February 21st, 2020

IDP updates include possible joint development

By COLLIN GALLANT on November 8, 2019.

Jeffrey Dowling, the municipal services director for Cyrpess County, points out an area of interest in proposed regional land use plan on an open house on Thursday, Nov. 8, 2019 at the Redcliff Legion.


A potential avenue for joint economic development in southeast Alberta is included in a new framework for inter-municipal development between Medicine Hat, Redcliff and Cypress County.

The Tri-Area IDP is a 10-year-old document that laid out general land use and procedures for building on the fringes of each of the three partners.

Amendments laid out this week include an area of joint interest northeast of the city and the town, which would be dealt with in concert by planners of each municipality.

Approximately 8,000 acres of land would be earmarked for potential industrial and commercial development, though perhaps decades in the future, but also with the potential for a revenue sharing plan that would still need to be decided.

“We’ve all got different attributes as municipalities, but we’ve got the same goal, and that’s compatible, regional land use and development,” Stan Schwartzenberger, the city’s development commissioner, said at Thursday’s open house in Redcliff. “This approach would be jointly involved in planning, jointly involved … in the buildout, then jointly benefit from the revenues of the development.”

The area, comprising 13 sections in Cypress County south of Township Road 140, is seen by both the city and town as a potential growth area, according to Redcliff Mayor Dwight Kilpatrick, though neither might be able go it alone, either on annexation or developing it.

“I believe that any growth in the area is good,” he said, stating that this falls short of formal agreement on traditional economic development collaboration.

County planners characterized the “rural industrial” expansion zone in the IDP as a “joint planning exercise.”

Jeffrey Dowling, the county’s municipal services director, said the three administrations have done good work on the IDP and working together to develop an industrial parcel would further that.

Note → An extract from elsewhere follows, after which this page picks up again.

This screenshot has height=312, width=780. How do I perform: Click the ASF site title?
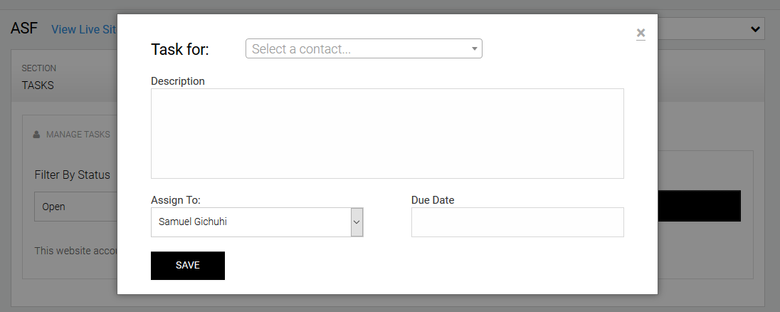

“We’ve brought the (entire) document up to date,” he said. “We wrote the IDP together in 2009 because we have a good relationship, and we’re very pleased now with the (amendments).”

Individually, IDP amendments leave each partner’s potential growth areas in place from the 2009 agreement. Redcliff’s urban expansion would be directly west from the existing town limits. Cypress County is concentrating on Dunmore, and Medicine Hat has a greater say on county land directly south of S. Boundary Road.

Restrictions are lifted on potential growth in Veinerville – a stipulation in the 2009 agreement at the city’s insistence – but it is limited by the need of the city to provide utility servicing to the small hamlet.

The county would create a greenhouse corridor to regulate two sections of land around existing and future greenhouses north of Highway 3 and bordering the city’s southwest corner.

Cypress County Reeve Dan Hamilton told the News earlier in the day that changes are not a departure from what’s been happening, but publicizes the area to business investment

“The size of things haven’t changed, but we’re bringing some things out into the open and highlighting what’s happened,” said Hamilton. “The (original) plan was written 10 years ago and we’ve been growing all the time.”

The new industrial zone land may not be needed in even the mid-term horizon.

The City of Medicine Hat still has eight bare quarter-sections in the northwest designed for future industrial development. The north side of Redcliff, hit hard by oilfield closures, has vacant shops and land available.

Still, councillors in Medicine Hat have discussed putting together a major proposal for serviced industrial land to market to investors. All three councils have discussed partnering on a potential rail logistics yard.